La tentata estorsione con metodo mafioso nei cantieri edili
La richiesta di denaro avanzata agli imprenditori per garantire la tranquillità dei lavori costituisce una condotta di estrema gravità. La Suprema Corte di Cassazione ha affrontato il caso di una tentata estorsione con metodo mafioso commessa ai danni di un’impresa edile. Due persone si erano presentate in un cantiere intimando il pagamento di quindicimila euro per consentire la regolare prosecuzione delle opere senza subire ritorsioni.
L’indagato ha contestato l’ordinanza del Tribunale del Riesame che confermava la custodia cautelare in carcere. La difesa sosteneva la mancanza di prove certe sull’identità dell’autore e l’assenza del metodo mafioso, non essendo stato fatto il nome di alcuna cosca durante i colloqui.
Gli indizi decisivi e la registrazione vocale
Il geometra del cantiere ha riconosciuto immediatamente le modalità anomale di approccio dei due malintenzionati. Il tecnico ha quindi registrato tempestivamente il colloquio con il proprio telefono cellulare. Questa traccia audio ha permesso alle forze dell’ordine di effettuare una precisa identificazione vocale dell’indagato.
Gli inquirenti hanno incrociato diversi elementi a supporto dell’accusa. La vittima ha eseguito un chiaro riconoscimento fotografico del presunto estorsore. Le telecamere di videosorveglianza vicine al cantiere hanno ripreso il passaggio dei soggetti e di un’autovettura collegata all’ambiente familiare dell’indagato. La combinazione di questi fattori ha costituito un quadro indiziario solido e coerente.

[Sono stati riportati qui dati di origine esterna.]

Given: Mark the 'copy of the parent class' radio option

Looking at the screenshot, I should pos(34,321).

La configurabilità della tentata estorsione con metodo mafioso
La linea difensiva ha tentato di escludere l’aggravante del metodo mafioso sostenendo che l’indagato non avesse esplicitato l’appartenenza a specifici gruppi criminali. I giudici hanno respinto fermamente questa impostazione interpretativa.

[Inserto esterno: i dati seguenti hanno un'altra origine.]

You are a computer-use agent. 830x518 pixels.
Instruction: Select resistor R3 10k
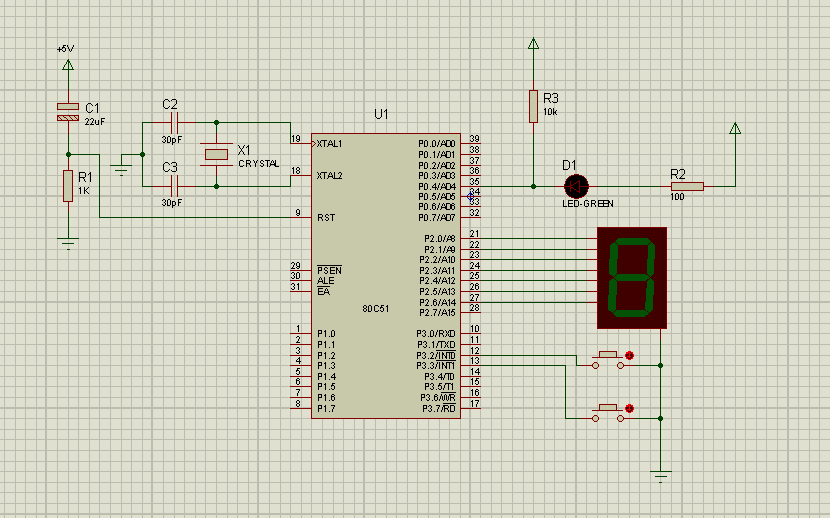tap(534, 106)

La giurisprudenza consolidata stabilisce che la minaccia estorsiva può manifestarsi anche in forma implicita o indiretta. Quando una richiesta economica fa riferimento alla capacità di controllare il territorio e di evitare problemi all’attività lavorativa, si evoca automaticamente il potere della criminalità organizzata. Solo le strutture mafiose possiedono l’effettiva forza di imporre una simile protezione sul campo.
Le motivazioni: la portata della minaccia ambientale
I giudici di legittimità hanno evidenziato che la minaccia è intrisa di metodo mafioso quando il contesto ambientale rende evidente la matrice delinquenziale organizzata. Non serve pronunciare formule sacramentali o nominare un capoclan per generare terrore nella vittima. La semplice pretesa di denaro in cambio di immunità da danneggiamenti riflette la tipica pressione del racket.

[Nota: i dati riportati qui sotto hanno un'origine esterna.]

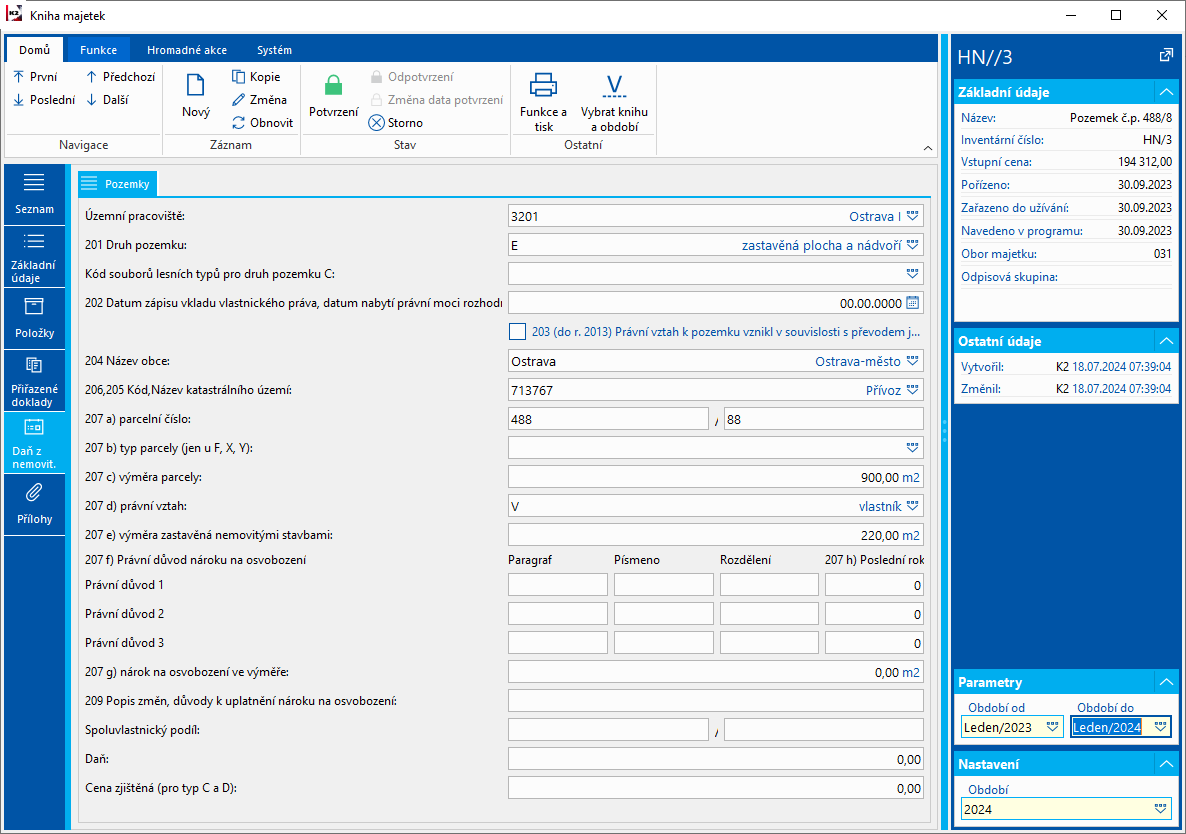Expand the Období do Leden/2024 dropdown
The height and width of the screenshot is (834, 1186).
coord(1159,727)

Inoltre, la Corte ha valutato la pericolosità sociale del ricorrente alla luce dei suoi gravi precedenti penali. Questi elementi confermano l’inserimento del soggetto in ambienti delinquenziali strutturati e dimostrano l’elevato pericolo di reiterazione delittuosa.
Le conclusioni: custodia cautelare e rigetto del ricorso
La Corte di Cassazione ha dichiarato il ricorso inammissibile e ha condannato il ricorrente al pagamento delle spese legali e di una somma alla Cassa delle Ammende. L’indagato resta pertanto sottoposto alla custodia cautelare in carcere.
La legge prevede una presunzione di adeguatezza della massima misura restrittiva per i reati aggravati dal contesto mafioso. Le misure alternative, come gli arresti domiciliari, risultano inidonee a contenere il pericolo di recidiva quando l’azione criminale rispecchia le logiche di controllo tipiche del crimine organizzato.
Serve nominare un clan mafioso per far scattare l’aggravante del metodo mafioso?
No, non occorre fare esplicito riferimento a una cosca: è sufficiente una minaccia implicita che evochi il controllo del territorio tipico della criminalità organizzata.
La registrazione sul cellulare effettuata dalla vittima ha valore di prova?
Sì, la registrazione di una conversazione effettuata da uno dei partecipanti rappresenta una prova valida e utilizzabile per l’identificazione vocale dell’indagato.
Quale misura cautelare viene applicata per i reati commessi con metodo mafioso?
La legge prevede la custodia cautelare in carcere come misura prioritaria, salvo la prova concreta che le esigenze di cautela possano essere soddisfatte con misure meno gravose.